Horrors inside the Taliban prisons: Sexual Abuse, Electric Shocks and Burning Body Parts


Some ladies spent a full day alone in dank, gloomy cells. They were whipped by the guards until they fainted.

Taliban performs some of the most brutal torture methods to extract confessions, that include electric shocks, teeth drilling, hanging from ceiling, sleep deprivation and burning body parts.

According to KabulNow, Arbitrary detentions are a typical occurrence under Taliban leadership. Many people are jailed because they allegedly collaborated with opposition organizations or worked for the former government.

“The Taliban carried out arbitrary detentions, torture, and summary executions of former security officers and perceived adversaries, including security employees in the former government”, according to a Human Rights Watch report from 2022.

At the discretion of Taliban’s General Directorate of Intelligence’s (GDI), people can be detained and punished for a variety of purported offences, including moral deviance, social and political activism, and affiliation with opposition groups.
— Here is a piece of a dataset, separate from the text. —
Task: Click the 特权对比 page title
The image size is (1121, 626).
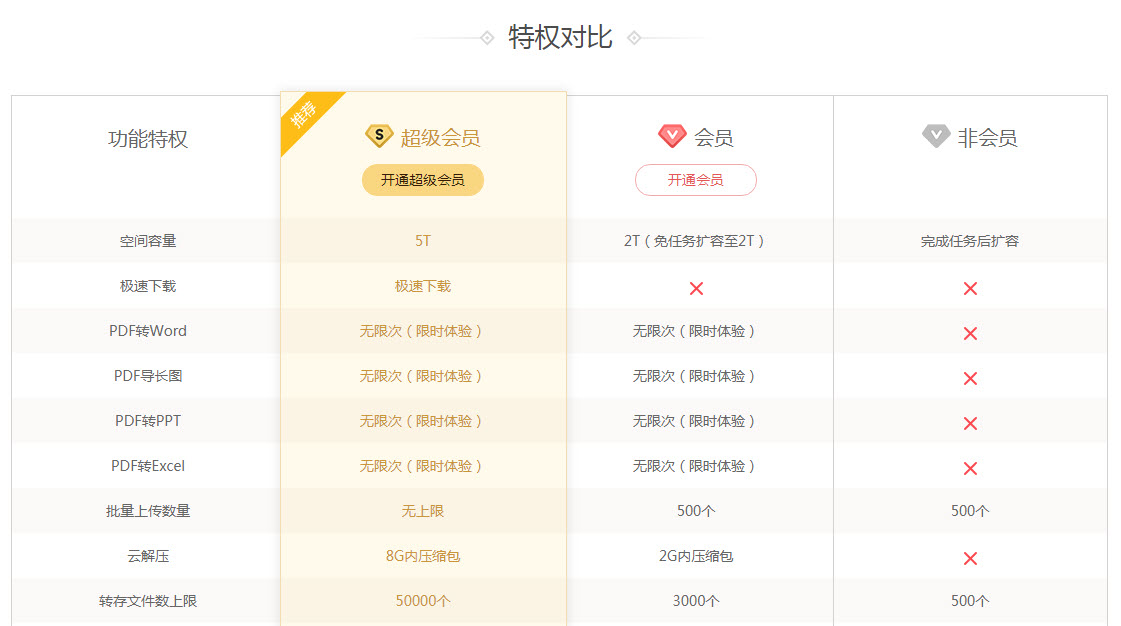Action: [559, 37]
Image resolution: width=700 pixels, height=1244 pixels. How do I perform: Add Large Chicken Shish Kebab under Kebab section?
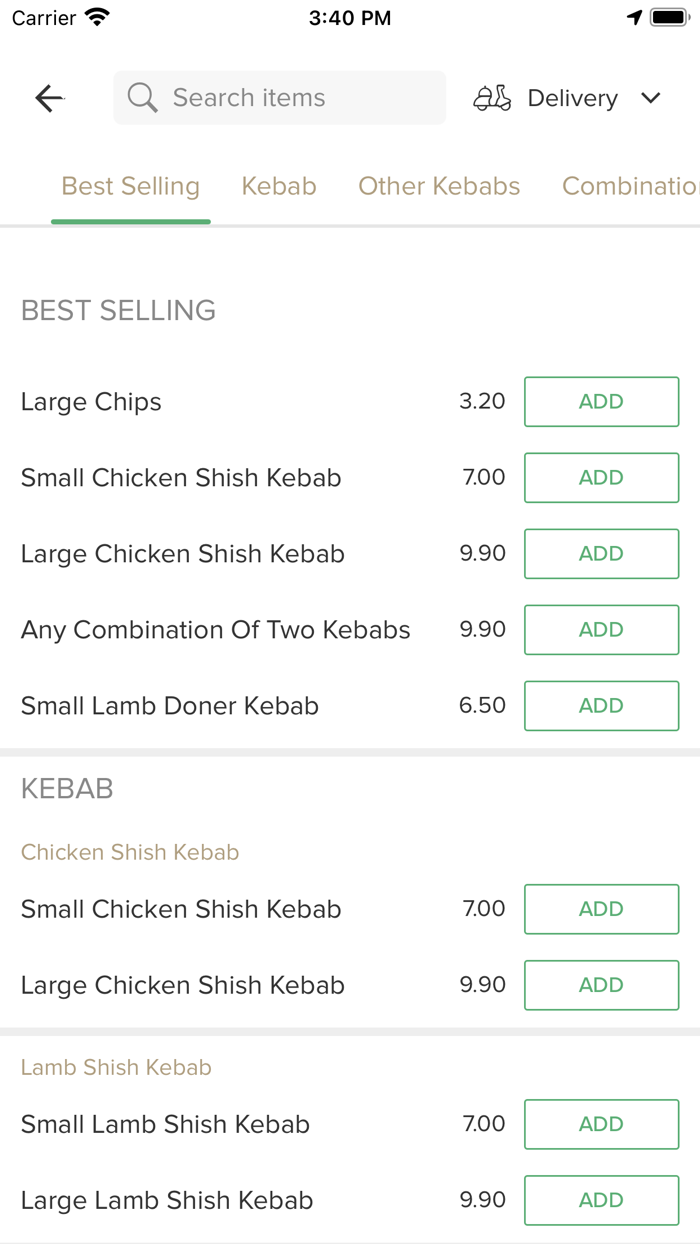(601, 985)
The prisoners are tortured physically and mentally through beatings, electric shocks, and other means while housed in packed, filthy quarters. They are kept segregated and denied access to their family or legal counsel.
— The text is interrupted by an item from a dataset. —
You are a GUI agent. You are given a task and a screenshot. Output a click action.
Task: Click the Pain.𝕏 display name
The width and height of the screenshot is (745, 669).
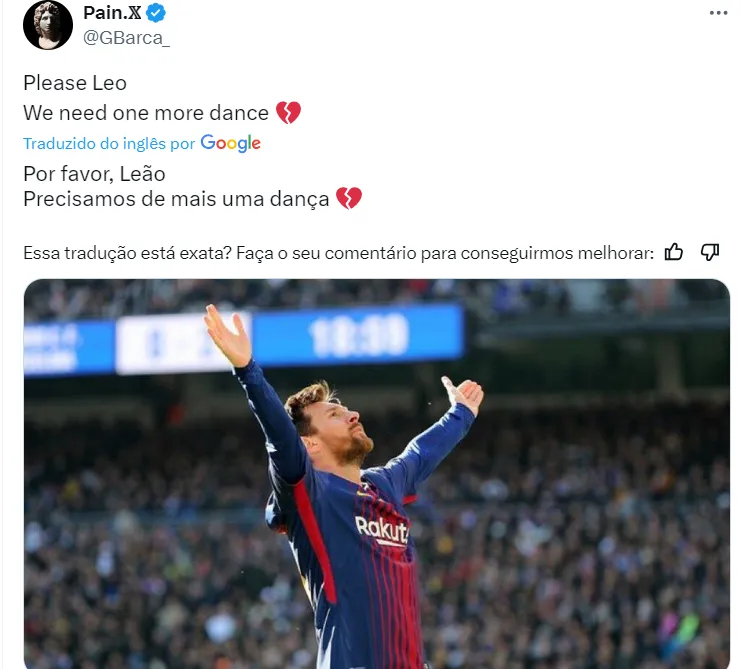click(113, 14)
Thousands of people have been incarcerated, tortured, and occasionally killed over the past 15 months on a variety of largely baseless allegations, sometimes just to instill further fear and intimidation.

Afghanistan’s Human Rights Organization Rawadari published a report recently. The report states, “Taliban have illegally and arbitrarily arrested and detained at least 1976 persons in 29 provinces of Afghanistan between 15 August 2021 and 15 November 2022, including 1836 men, 136 women, and 4 children”.
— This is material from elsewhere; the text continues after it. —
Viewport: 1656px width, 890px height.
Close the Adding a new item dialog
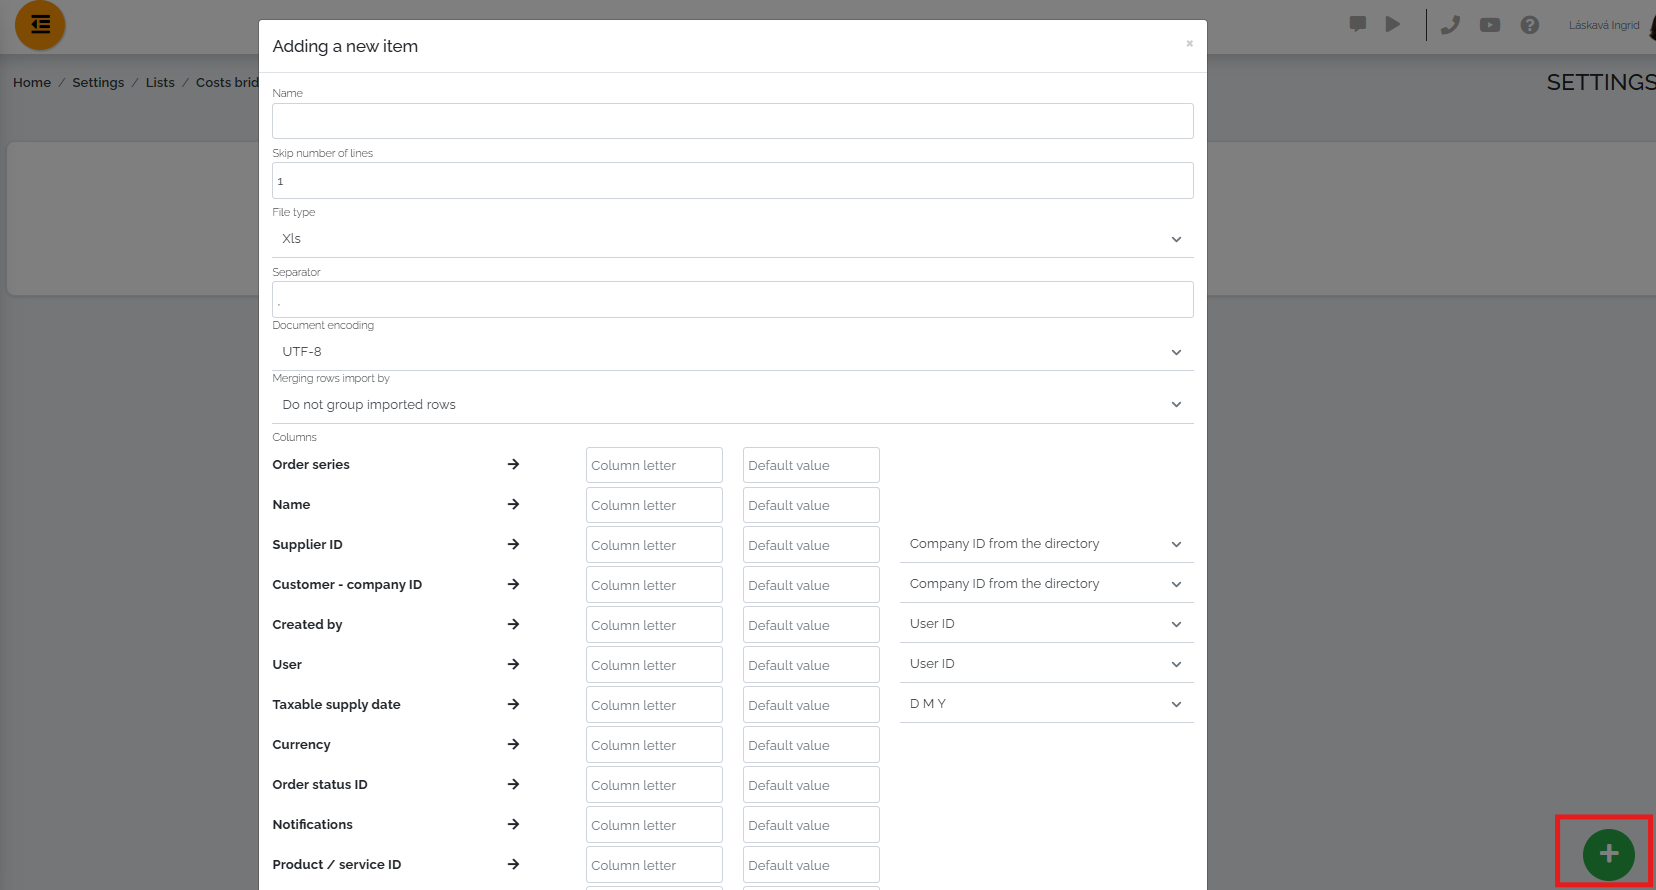1189,44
Families have frequently received the dead bodies of their loved ones. They claimed that the Taliban’s preferred forms of torture to elicit confessions were electric shocks, teeth-drilling, hanging from ceilings, sleep deprivation, and body-part burning.

Mohammad (not his real name) spent 13 days in captivity after being charged with working with the National Resistance Front (NRF), an armed organization opposed to the Taliban. He admitted that he was tortured daily, according to KabulNow.

“They attached wires to my hands and feet and gave me electric shocks. The handcuffs had wires attached to them too”, he said. “I felt my arms were coming off my shoulders”, Mohammad added. 

“I had nothing to confess to. But I knew false confession wouldn’t ease the torture. It would mean certain death”, Mohammad said.

After being imprisoned for 36 days, Mohammed was freed.

One of the women detained outside a bakery in the western city of Herat was Leila (not her real name). They were made to sign on blank sheets and charged with “moral corruption” and prostitution. After several months of detention, they were freed.

Leila claimed that female detainees were housed in cramped, small quarters without sanitary pads, blankets, or appropriate attire. Additionally, they didn’t receive enough nourishment.

Another woman said that she was often tortured. The abuse intensified when she resisted rubbing a prison guard’s penis. She claimed, “They beat me daily and called me names.”

Some ladies spent a full day alone in dank, gloomy cells. They were whipped by the guards until they fainted.

Some inmates can only be freed when their families have made a sizable financial contribution. However, some inmates are never freed alive despite the money and property their relatives have paid, especially those that the GDI has detained.

Ghulam Eshan and Noor Mohammad, who had been imprisoned and tortured for four days, passed away in a hospital in the Panjshir province on October 25, 2022. Salahuddin died in Taliban torture on October 11th, 2022, while Abdul Moneer, a shepherd, died on June 5th, 2022, both while in Taliban prison.

UN General Secretary Antonio Guterres stated that the Taliban had carried out extrajudicial executions and arbitrary detentions in Afghanistan, particularly in Panjshir province, in his organization’s quarterly report on the country in December 2022.

“UNAMA documented 69 extrajudicial killings, 14 arbitrary arrests, and detentions, and 6 instances of torture and ill-treatment of individuals accused of affiliation with the National Resistance Front, primarily in Panjshir Province, where at least 48 extrajudicial killings between 12 and 14 September were recorded in Dara and Khenj districts”, the report stated.

According to Human Rights Watch’s World Report 2023, “Taliban security forces throughout the year carried out arbitrary detentions, torture, and summary executions of former security officers and perceived enemies, including security personnel in the former government or alleged members or supporters of the armed group Islamic State of Khorasan Province (the Afghan affiliate of the Islamic State, known as ISKP)”.

Mohammad Yousuf Mistery, the Taliban’s general director of prisons, stated that the organization held “more than 12,000 people” in detention in a January 2023 interview with BBC Afghanistan.